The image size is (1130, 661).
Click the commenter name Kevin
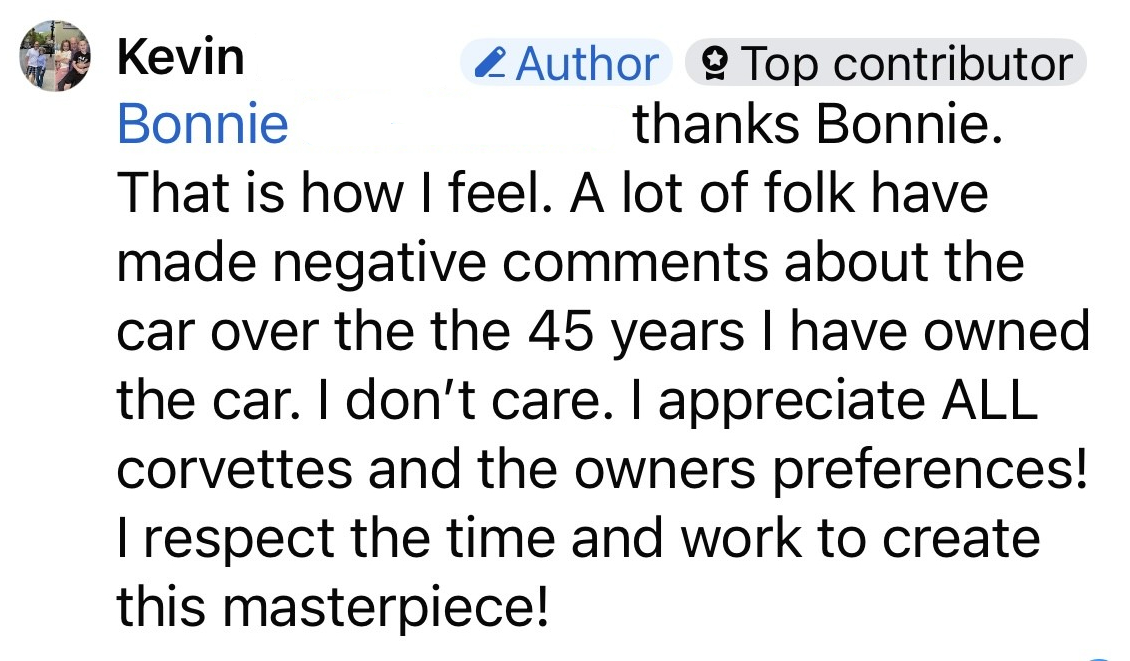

--

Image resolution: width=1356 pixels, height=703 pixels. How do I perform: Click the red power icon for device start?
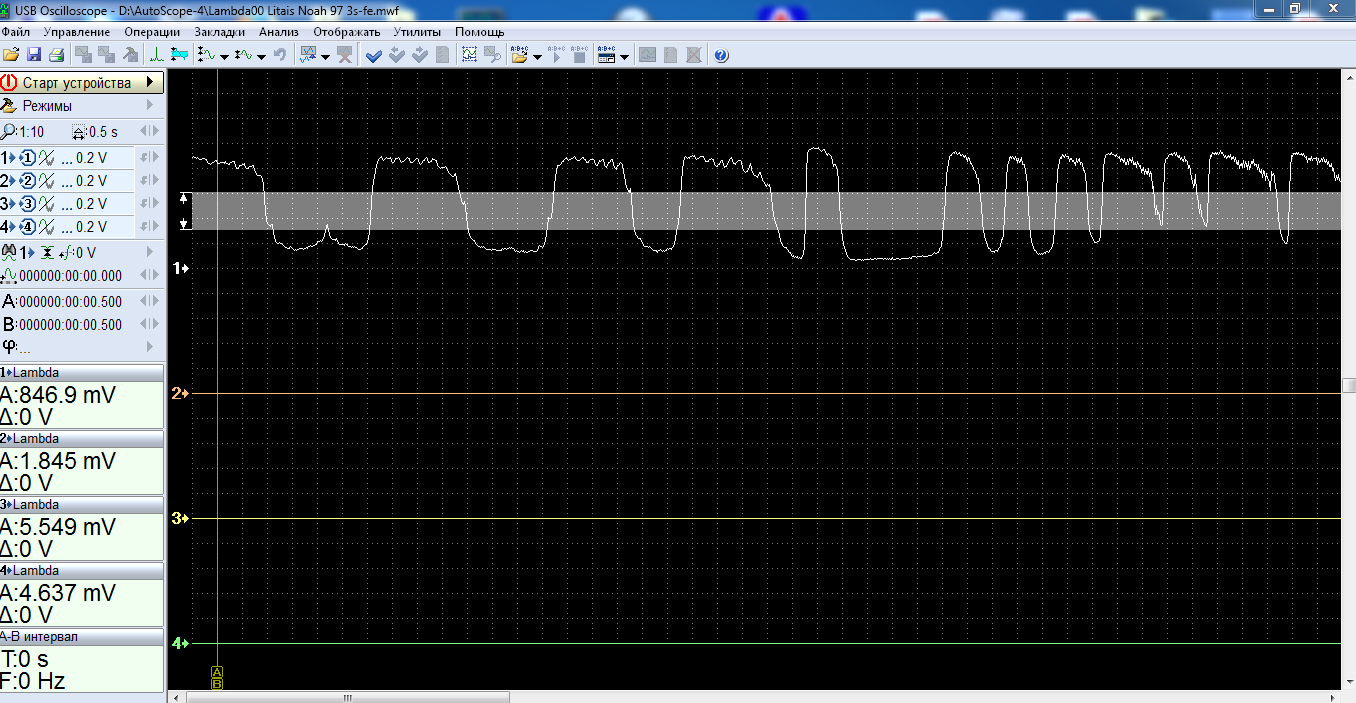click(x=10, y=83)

---

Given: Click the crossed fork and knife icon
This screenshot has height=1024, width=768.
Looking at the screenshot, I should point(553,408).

● Problem requirements
In the material above, from the line with "The image size is (1130, 661)." to the line with "Click the commenter name Kevin", swap "commenter" for "reviewer" and give back only those lines, with nothing else changed.

● Written response
The image size is (1130, 661).
Click the reviewer name Kevin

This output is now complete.